Plinio Sales
O mundo tem o seu modo de ser. Há riquezas e concorrência entre países. O consumo do combustível fóssil prejudicando o meio ambiente. Há fome e doenças atacando uma boa parte da população mundial, pelo menos 40% sofrem na faixa da insubsistência, embora Deus só conceda o suficiente.
Esse quadro mundial tem muitas matizes, como visionava o Marthin Luther King nos seus sonhos de esperança: “eu ontem tive um sonho...”
Nesse mundão visto do alto de uma colina da Lua, fica difícil saber o que podemos, uma única pessoa, fazer para melhorar o mundo. É como a estória do banbu chinês, isoladamente nada.
O grupo mundial é muito intenso e imensso para sofrer uma pequena picada das nossas ações e até orações. Só será possível se todos nós nos unirmos. A primeira medida, é criar um “soft” que permita a comunicação entre os 8 bilhões de habitantes numa mesma lingua, que pode ser o enterrado Esperanto.
A segunda medida é eliminar o desperdício mundial, transferindo-o para diversas bolas, estratégicamente espalhadas pelo mundo. A colheita dessas bolsas seriam distribuidas aos pobres de todo o mundo.

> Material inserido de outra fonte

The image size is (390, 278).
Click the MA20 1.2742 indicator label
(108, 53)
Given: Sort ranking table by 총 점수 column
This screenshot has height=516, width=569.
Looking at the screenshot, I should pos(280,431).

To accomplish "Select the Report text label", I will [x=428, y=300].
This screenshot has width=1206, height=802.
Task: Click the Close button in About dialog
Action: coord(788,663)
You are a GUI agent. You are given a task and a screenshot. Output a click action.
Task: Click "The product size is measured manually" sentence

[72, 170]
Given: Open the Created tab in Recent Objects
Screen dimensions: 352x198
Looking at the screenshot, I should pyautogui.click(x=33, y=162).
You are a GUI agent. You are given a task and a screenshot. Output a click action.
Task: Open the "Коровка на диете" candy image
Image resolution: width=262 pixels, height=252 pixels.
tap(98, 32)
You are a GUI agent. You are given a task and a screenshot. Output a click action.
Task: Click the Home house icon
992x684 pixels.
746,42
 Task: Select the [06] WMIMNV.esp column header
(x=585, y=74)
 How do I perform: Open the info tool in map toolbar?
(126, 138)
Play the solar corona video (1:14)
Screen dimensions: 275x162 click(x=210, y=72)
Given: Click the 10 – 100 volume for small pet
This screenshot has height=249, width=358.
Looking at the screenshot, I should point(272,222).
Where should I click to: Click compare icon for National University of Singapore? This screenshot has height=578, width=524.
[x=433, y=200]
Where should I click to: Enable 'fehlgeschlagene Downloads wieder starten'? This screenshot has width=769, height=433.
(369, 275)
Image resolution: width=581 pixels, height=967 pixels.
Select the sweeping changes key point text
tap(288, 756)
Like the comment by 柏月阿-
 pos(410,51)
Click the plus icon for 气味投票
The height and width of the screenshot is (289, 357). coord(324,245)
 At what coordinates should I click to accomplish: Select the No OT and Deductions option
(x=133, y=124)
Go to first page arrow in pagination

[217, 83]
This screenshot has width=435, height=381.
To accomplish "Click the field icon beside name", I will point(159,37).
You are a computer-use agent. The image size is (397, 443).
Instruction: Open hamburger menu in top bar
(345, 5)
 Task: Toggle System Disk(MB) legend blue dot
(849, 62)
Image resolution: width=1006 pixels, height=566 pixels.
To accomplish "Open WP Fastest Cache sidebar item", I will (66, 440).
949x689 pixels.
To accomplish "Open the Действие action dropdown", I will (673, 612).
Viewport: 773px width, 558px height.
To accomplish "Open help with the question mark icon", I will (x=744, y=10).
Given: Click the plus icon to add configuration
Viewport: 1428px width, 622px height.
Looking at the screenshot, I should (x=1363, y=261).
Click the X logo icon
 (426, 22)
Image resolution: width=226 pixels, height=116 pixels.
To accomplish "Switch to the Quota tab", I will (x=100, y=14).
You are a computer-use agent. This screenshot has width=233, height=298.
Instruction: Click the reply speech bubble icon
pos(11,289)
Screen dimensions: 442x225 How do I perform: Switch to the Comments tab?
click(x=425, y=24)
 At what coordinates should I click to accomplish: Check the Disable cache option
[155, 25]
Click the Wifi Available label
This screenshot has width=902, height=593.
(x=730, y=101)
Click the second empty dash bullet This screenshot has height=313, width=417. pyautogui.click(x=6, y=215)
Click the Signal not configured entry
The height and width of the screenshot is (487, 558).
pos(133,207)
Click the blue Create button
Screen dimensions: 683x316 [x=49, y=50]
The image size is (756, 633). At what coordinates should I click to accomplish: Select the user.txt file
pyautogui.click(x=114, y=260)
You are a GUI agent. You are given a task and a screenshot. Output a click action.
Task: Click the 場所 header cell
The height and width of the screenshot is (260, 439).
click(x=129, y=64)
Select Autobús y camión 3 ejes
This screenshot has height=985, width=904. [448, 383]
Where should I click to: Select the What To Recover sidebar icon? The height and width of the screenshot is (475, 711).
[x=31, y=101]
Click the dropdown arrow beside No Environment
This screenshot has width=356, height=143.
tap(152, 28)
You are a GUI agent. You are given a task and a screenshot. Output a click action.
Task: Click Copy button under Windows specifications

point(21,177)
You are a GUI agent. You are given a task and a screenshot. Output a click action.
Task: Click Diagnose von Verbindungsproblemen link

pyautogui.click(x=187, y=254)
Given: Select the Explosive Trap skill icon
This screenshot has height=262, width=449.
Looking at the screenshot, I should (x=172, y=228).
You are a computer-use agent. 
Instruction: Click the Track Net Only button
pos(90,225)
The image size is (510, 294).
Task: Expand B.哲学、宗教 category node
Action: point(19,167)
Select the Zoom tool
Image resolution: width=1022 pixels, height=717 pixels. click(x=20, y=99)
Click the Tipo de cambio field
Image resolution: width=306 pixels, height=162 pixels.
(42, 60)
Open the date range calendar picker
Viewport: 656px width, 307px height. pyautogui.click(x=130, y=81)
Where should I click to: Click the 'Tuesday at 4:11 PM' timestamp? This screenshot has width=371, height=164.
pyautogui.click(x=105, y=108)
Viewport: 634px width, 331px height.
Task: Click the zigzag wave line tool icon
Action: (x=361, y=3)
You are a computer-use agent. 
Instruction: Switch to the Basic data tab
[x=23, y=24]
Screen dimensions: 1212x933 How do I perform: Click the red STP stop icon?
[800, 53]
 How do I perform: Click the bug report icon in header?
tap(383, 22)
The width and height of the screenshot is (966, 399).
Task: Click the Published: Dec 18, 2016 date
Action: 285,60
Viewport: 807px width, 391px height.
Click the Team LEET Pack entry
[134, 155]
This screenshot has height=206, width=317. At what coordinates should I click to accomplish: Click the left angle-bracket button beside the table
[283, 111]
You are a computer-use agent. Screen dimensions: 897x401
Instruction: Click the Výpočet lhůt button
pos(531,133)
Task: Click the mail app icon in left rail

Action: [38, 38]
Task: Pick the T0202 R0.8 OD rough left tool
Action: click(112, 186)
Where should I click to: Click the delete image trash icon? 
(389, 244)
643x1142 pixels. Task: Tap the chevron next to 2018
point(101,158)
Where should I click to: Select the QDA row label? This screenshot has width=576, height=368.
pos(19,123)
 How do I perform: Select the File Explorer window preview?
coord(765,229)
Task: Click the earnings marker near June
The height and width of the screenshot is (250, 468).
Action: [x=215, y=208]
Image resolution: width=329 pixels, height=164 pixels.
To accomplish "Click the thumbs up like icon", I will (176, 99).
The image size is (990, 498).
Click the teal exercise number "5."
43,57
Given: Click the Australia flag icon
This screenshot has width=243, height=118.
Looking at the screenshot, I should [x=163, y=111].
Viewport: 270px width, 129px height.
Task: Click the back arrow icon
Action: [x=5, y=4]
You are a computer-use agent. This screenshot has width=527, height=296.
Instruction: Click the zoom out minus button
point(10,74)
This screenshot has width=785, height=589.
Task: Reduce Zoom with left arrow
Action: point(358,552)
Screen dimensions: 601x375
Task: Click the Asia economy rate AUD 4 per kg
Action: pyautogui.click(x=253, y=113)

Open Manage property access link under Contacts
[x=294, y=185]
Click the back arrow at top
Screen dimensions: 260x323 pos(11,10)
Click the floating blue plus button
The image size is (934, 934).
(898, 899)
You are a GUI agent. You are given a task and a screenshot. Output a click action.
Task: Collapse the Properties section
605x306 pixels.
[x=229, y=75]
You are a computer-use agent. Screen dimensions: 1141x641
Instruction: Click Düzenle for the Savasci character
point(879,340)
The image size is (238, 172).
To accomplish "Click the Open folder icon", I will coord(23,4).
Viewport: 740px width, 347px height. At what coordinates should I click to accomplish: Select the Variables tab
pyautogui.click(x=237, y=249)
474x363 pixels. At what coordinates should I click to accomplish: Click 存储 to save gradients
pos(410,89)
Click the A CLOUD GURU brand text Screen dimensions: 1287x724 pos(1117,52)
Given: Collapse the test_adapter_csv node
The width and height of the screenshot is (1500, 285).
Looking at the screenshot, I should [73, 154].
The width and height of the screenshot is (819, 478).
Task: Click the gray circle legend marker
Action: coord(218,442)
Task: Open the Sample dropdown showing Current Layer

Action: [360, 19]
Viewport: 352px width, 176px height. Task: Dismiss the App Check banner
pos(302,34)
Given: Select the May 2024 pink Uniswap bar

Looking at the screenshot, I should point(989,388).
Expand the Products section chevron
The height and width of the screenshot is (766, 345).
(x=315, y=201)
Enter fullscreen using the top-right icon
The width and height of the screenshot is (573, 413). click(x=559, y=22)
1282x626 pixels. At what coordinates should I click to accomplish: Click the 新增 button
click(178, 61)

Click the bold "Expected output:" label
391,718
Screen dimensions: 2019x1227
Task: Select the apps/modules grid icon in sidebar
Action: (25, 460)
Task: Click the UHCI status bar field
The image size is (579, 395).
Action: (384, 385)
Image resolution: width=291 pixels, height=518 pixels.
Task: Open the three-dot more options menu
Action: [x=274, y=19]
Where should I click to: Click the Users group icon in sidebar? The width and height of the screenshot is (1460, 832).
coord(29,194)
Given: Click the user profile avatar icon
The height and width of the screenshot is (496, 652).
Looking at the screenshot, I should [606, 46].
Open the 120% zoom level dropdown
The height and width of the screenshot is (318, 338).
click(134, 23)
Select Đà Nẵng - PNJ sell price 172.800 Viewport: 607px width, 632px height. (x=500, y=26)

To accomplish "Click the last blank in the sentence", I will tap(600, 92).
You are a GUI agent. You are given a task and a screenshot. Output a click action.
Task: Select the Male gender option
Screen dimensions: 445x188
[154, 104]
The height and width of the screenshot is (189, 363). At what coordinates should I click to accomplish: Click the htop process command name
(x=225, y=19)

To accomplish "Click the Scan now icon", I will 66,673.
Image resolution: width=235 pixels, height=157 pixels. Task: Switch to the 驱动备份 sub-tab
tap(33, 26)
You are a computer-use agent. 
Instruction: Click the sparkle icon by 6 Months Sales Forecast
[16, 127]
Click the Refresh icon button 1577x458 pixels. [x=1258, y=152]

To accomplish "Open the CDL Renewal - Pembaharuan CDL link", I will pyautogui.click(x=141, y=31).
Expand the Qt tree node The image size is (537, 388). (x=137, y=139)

A terceira, um pouco mais ousada, é promulgar uma Lei Universal, pela qual metade da população ativa, com idade superior a 17 anos, seria obrigatóriamente professores, ingressando em estabelecimentos de ensino que os preparassem para o magistério. Essa metade preparada capacitaria a outra metade, ensinando-a o básico de cultura e conhecimentos.
Com essas 3 medidas, em uma geração, teríamos um novo povo, andando de automóvel poluente.
Podemos usar os nossos conhecimentos, a visão de um mundo futuro melhor, mas é só isso que podemos fazer para melhorar o mundo.
Para produzir uma revolução, seria necessária uma nova invasão de seres extraterrestres de cultura mais avançadas que, sob pressão ditatorial, mude substancialmente as práticas usuais, reformando tudo, desde a indumentária, os hábitos alimentares, o modo de respirar, reformando tudo.
Será bom? Resolverá as misérias de todos?
Será uma boa tentativa, mas para Deus tudo é possível.